La Turquie se félicite de l'accord entre Américains et Russes — Syrie

13 Septembre, 2016, 01:07 | Auteur: Lynn Cook
  • Des bébés évacués des décombres le 11 septembre 2016 à Alep après un raid aérien- AMEER ALHALBI

La prudence demeure toutefois de mise. Vendredi, M. Lavrov est revenu sur un grief de longue date de la Russie vis-à-vis des États-Unis: "à l'en croire, les Américains protègent le front al-Nosra et ne bombardent pas ses positions, afin d'utiliser le groupe islamiste pour renverser le régime d'Assad". Des négociations de paix tenues en parallèle s'étaient aussitôt écroulées.

L'accord prévoit la "démilitarisation" de la route du Castello au nord d'Alep, qui était un axe de ravitaillement pour les rebelles avant que le régime n'en reprenne le contrôle le 17 juillet, plongeant la ville en état de siège. Les affrontements continuent, eux, de faire leur lot de victimes quotidiennes. L'un des points forts de l'accord réside dans la rupture exigée entre les rebelles et les djihadistes de Fatah al-Cham, l'ex-organisation al-Nosra, la branche syrienne d'al-Qaida. Son gouvernement n'a d'ailleurs fait aucun commentaire public à ce sujet.

Cette énième tentative d'arrêter la violence est censée débuter lundi à 19h00 (18h00 en Suisse) et coïncidera avec l'Aïd el-Adha, la grande fête musulmane du sacrifice.

Dans une lettre envoyée à Washington dimanche, les rebelles dits modérés ont confirmé qu'ils entendaient " coopérer positivement", mais sans cacher leur scepticisme.

"Les clauses de l'accord qui nous sont parvenues n'incluent pas des garanties claires et des mécanismes de surveillance (.) ni les répercussions en cas de violations de la trêve", disent-ils.
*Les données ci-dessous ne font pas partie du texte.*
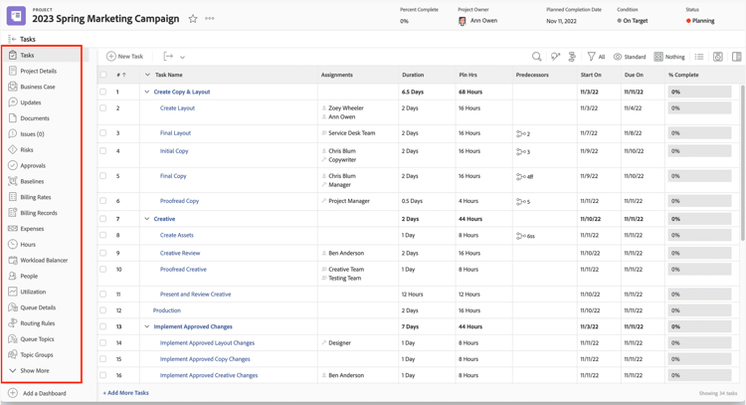Open the Standard view dropdown
The height and width of the screenshot is (405, 746).
tap(630, 57)
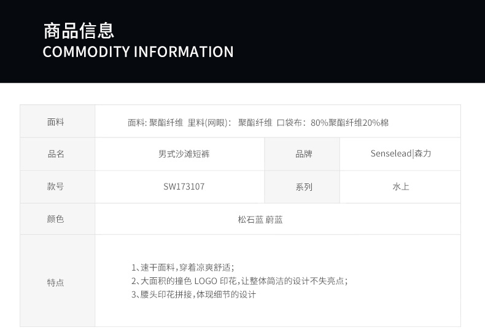Click the 商品信息 heading
The image size is (485, 335).
click(x=79, y=30)
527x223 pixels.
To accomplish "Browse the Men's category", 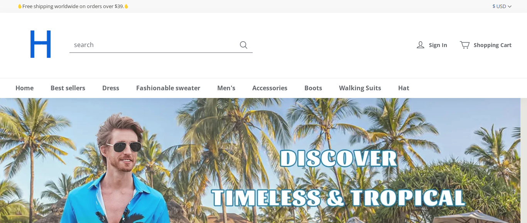I will point(226,88).
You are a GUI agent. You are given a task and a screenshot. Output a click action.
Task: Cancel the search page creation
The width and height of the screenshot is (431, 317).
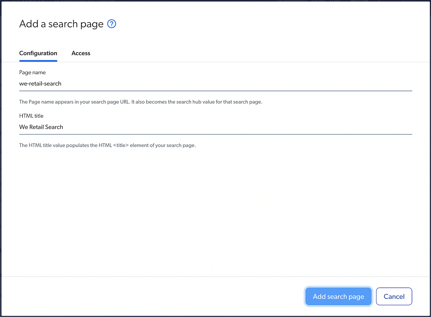pos(394,296)
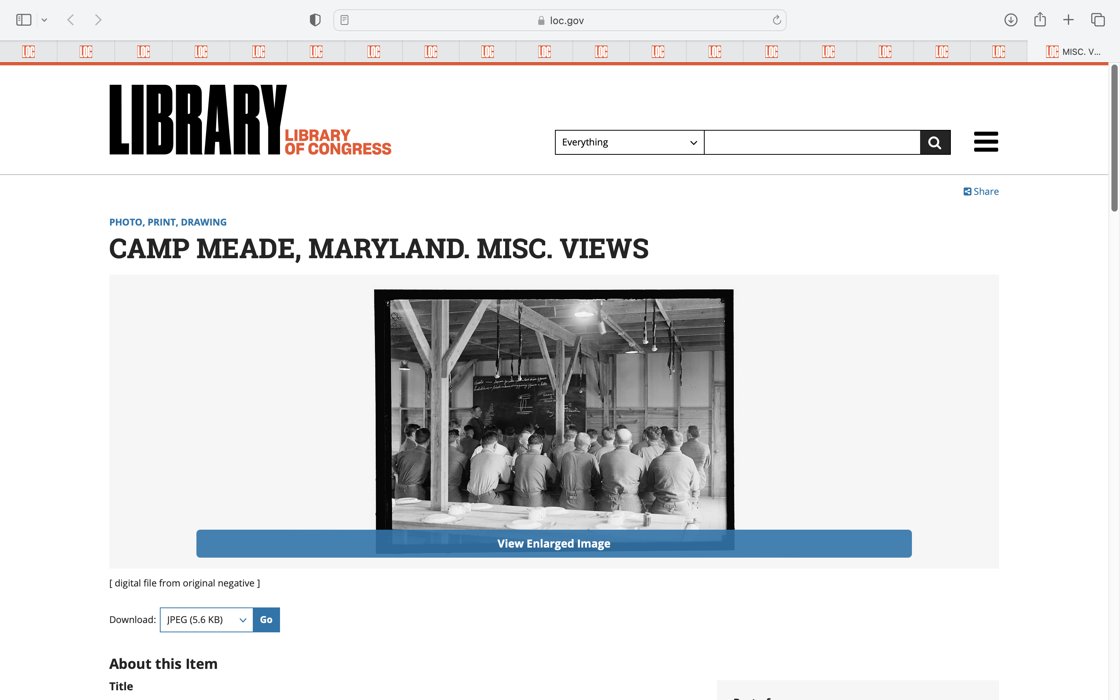The width and height of the screenshot is (1120, 700).
Task: Switch to the MISC. V... tab
Action: click(x=1073, y=52)
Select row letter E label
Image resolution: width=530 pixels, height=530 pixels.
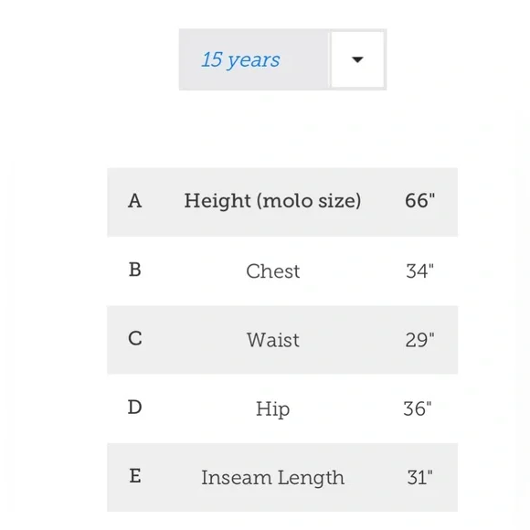pos(135,476)
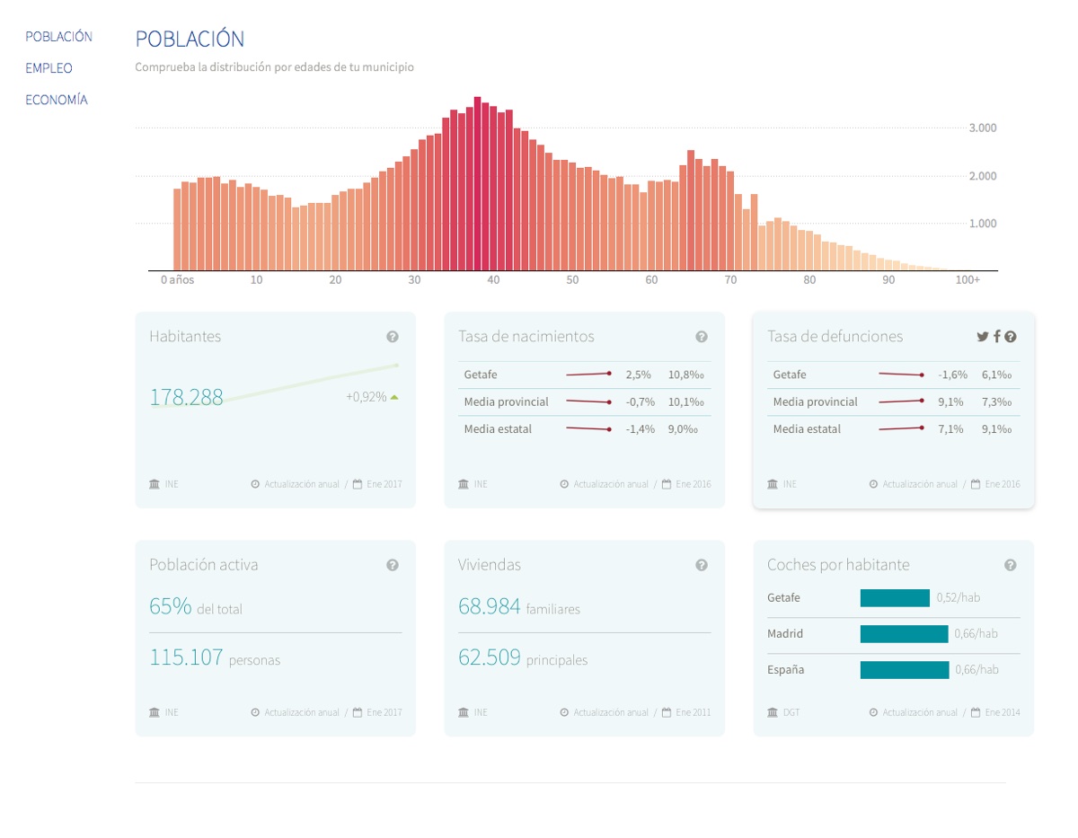Click Getafe bar in Coches por habitante
Viewport: 1078px width, 838px height.
894,598
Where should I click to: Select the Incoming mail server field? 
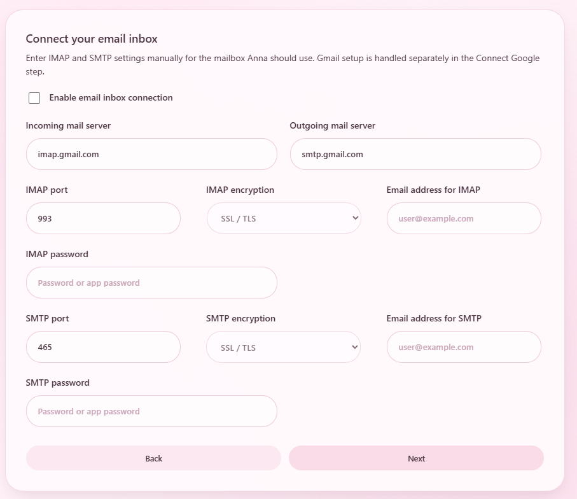click(151, 154)

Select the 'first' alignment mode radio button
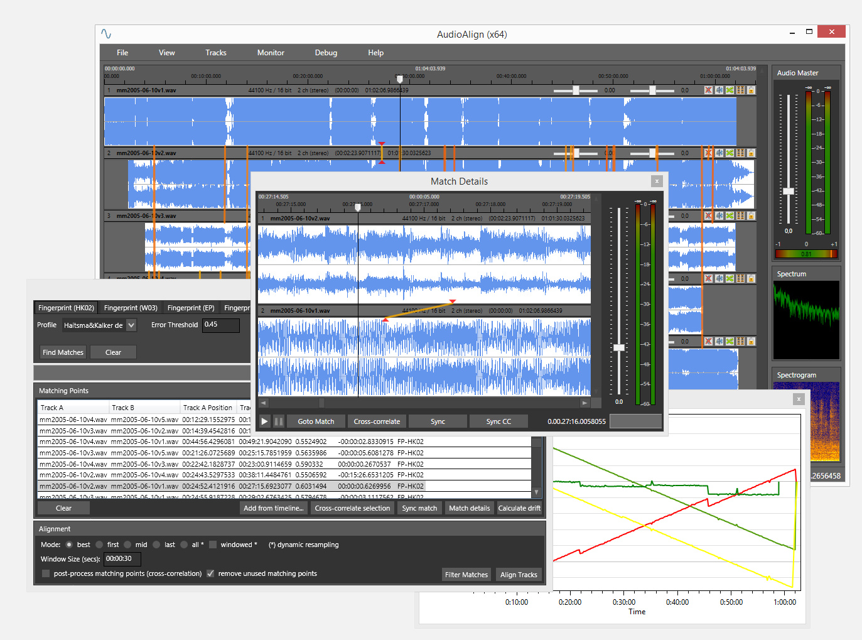99,545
Pour de nombreux observateurs, l'application de l'accord dépend avant tout de la Russie.

Le président Bachar al-Assad a douché les espoirs d'une solution rapide au conflit en déclarant lundi vouloir "reprendre" tout le territoire syrien échappant à son contrôle. "J'espère que ça va durer pour avoir une lune de miel d'au moins une semaine".

Le site américain Vox résume (en anglais) le plan en quatre phases: d'abord un cessez-le-feu, puis une séparation entre "bons" et "mauvais" rebelles, c'est-à-dire convaincre les rebelles de se dissocier de leurs alliés jihadistes.

Ces accords ont été conclus à l'issue de la rencontre entre les présidents russe et américain Vladimir Poutine et Barack Obama à Hangzhou, en Chine, la semaine dernière. Ils préviennent cependant qu'ils entendent " résister aux actions offensives ".

Son homologue américain a dit espérer, avec la Russie, que ce plan permette d'ouvrir la voie "à une paix négociée et à une transition politique en Syrie". Le ministre russe Sergueï Lavrov l'a admis: la Russie ne peut pas "garantir à 100%" que tous les belligérants respecteront cette nouvelle trêve. Son bureau pourrait commenter plus amplement la situation mardi matin.